|Year : 2019 | Volume
| Issue : 12 | Page : 2019-2022
Accuracy of preoperative imaging in predicting optic nerve invasion in retinoblastoma: A retrospective study
Usha Kim, Gunjan Rathi, Gunja Chowdhary, KG Srinavasan, R Shanthi, R S Prabhu Krishna
Department of Orbit and Oculoplasty, Aravind Eye Hospital, Madurai, Tamil Nadu, India
|Date of Submission||06-Dec-2018|
|Date of Acceptance||29-Aug-2019|
|Date of Web Publication||22-Nov-2019|
Dr. Usha Kim
Department of Orbit and Oculoplasty, Aravind Eye Hospital, Madurai - 625 020, Tamil Nadu
Source of Support: None, Conflict of Interest: None
Purpose: Optic nerve invasion is an important cause of mortality in retinoblastoma. We aimed correlate preoperative imaging and surgical histopathology findings in enucleated eyes with retinoblastoma to determine the efficacy of preoperative imaging in predicting optic nerve invasion in retinoblastoma. Methods: A retrospective review of records of all patients undergoing primary enucleation for retinoblastoma at a tertiary eyecare system between March 2013 and December 2017 with all patients having undergone preoperative imaging, either CT scan or MRI. Data was analyzed statistically to determine the correlation between preoperative CT scan/MRI and histopathology. Results: Totally, 97 eyes of 97 patients were included in the study who underwent primary enucleation for unilateral retinoblastoma. The average age at presentation was 27.8 months with the chief complaint being leukocoria in all the cases. 14 patients (14.43%) had evidence of optic nerve involvement in preoperative imaging. 30 patients had optic nerve invasion on histopathology (laminar and retrolaminar). Spearman's rank correlation test revealed a significant correlation between MRI findings and HP and an insignficant correlation between CT findings and HP. The CT scan had a sensitivity of 20%, specificity of 88.89%, 50% positive predictive value and 66.67% negative predictive value. MRI had a sensitivity of 40%, specificity of 93.55%, positive predictive value of 66.67% and a negative predictive value of 82.86%. Conclusion: MRI showed significant moderate correlation with surgical histopathology for predicting optic nerve invasion in retinoblastoma whereas CT shows insignificant correlation with HPE. Therefore, we recommend MRI for predicting optic nerve invasion in cases of retinoblastoma.
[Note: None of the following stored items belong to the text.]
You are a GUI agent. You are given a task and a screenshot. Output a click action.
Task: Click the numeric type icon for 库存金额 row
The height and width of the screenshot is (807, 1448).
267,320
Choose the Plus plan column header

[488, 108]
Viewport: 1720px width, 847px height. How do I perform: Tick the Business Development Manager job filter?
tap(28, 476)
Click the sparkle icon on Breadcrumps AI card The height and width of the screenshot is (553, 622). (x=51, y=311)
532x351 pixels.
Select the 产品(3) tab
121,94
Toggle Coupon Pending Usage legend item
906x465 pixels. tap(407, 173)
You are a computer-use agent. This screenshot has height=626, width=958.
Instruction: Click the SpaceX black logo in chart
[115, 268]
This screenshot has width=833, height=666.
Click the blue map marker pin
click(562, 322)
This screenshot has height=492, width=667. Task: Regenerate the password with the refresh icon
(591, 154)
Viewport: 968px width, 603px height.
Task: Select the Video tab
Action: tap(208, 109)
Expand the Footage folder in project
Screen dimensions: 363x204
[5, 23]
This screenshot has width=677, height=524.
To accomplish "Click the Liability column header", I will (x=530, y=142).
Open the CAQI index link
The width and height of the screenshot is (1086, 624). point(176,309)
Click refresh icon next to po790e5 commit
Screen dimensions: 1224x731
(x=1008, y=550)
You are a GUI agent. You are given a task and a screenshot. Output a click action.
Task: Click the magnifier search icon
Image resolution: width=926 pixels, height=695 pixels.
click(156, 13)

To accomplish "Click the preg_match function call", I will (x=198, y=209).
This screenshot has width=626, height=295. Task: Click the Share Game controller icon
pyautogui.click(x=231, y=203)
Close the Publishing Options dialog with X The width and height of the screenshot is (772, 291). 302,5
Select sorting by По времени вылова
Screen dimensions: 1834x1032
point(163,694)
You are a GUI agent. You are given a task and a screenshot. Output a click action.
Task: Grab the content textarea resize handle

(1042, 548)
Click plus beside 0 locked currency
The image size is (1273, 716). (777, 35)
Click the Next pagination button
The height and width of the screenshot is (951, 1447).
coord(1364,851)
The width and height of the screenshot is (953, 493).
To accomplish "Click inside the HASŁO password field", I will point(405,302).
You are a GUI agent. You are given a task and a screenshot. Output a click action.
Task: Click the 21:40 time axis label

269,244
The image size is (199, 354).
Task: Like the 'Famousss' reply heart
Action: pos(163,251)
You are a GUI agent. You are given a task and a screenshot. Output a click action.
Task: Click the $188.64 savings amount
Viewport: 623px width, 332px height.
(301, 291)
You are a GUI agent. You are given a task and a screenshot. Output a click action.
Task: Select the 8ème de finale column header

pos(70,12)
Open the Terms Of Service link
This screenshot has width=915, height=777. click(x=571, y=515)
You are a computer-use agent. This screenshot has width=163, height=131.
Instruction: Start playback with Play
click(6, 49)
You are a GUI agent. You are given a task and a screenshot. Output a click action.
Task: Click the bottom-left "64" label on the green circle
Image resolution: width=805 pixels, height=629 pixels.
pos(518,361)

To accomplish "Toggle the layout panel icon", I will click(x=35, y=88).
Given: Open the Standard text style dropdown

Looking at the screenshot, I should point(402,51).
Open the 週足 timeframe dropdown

Keywords: Optic nerve invasion, preoperative imaging, retinoblastoma
|How to cite this article:|
Kim U, Rathi G, Chowdhary G, Srinavasan K G, Shanthi R, Krishna R S. Accuracy of preoperative imaging in predicting optic nerve invasion in retinoblastoma: A retrospective study. Indian J Ophthalmol 2019;67:2019-22
|How to cite this URL:|
Kim U, Rathi G, Chowdhary G, Srinavasan K G, Shanthi R, Krishna R S. Accuracy of preoperative imaging in predicting optic nerve invasion in retinoblastoma: A retrospective study. Indian J Ophthalmol [serial online] 2019 [cited 2020 Aug 4];67:2019-22. Available from: http://www.ijo.in/text.asp?2019/67/12/2019/271362
Retinoblastoma is the most common intraocular tumor in children, accounting for 4% of all pediatric malignancies. The disease may be familial or sporadic, and arises following a “two-hit” insult to the tumor-suppressing retinoblastoma (RB) gene of chromosome 13., Mortality from retinoblastoma occurs subsequent to central nervous system metastasis, most commonly by way of the optic nerve. Accordingly, optic nerve invasion has been found to be correlated with worse survival rate.
Optic nerve infiltration in retinoblastoma is histopathologically confirmed in 29.5–48.6% of enucleated eyes Preoperative assessment for extraocular disease is performed using magnetic resonance imaging and computed tomography, with findings routinely used to guide management. While enucleation remains the standard of care for advanced intraocular tumors, conservative treatment which can result in globe salvage and preservation of useful vision is being successfully used for less-advanced disease (Groups A-D, International Classification System). These therapies include systemic chemotherapy, focal consolidation with transpupillary thermotherapy, laser photocoagulation and cryotherapy, radiation treatment with plaque brachytherapy or EBRT, and local injections of chemotherapeutic agents through the subtenon or subconjunctival routes as an adjunct to systemic chemotherapy. In this study, we aim to correlate preoperative imaging (CT scan and MRI) and surgical histopathology findings in primarily enucleated eyes with retinoblastoma for determining the efficacy of preoperative imaging in predicting optic nerve invasion in retinoblastoma.
| Methods|| |
A retrospective chart review was performed of patients who presented to a tertiary eye care system between March 2013 and December 2017 and underwent primary enucleation for unilateral retinoblastoma. All patients underwent preoperative imaging to evaluate the extent of disease. The study was approved by the local institutional ethics committee and was conducted as per the tenets of the Declaration of Helsinki. Informed consent for surgery was obtained from the parents of all the participants as part of the procedures for undergoing enucleation surgery.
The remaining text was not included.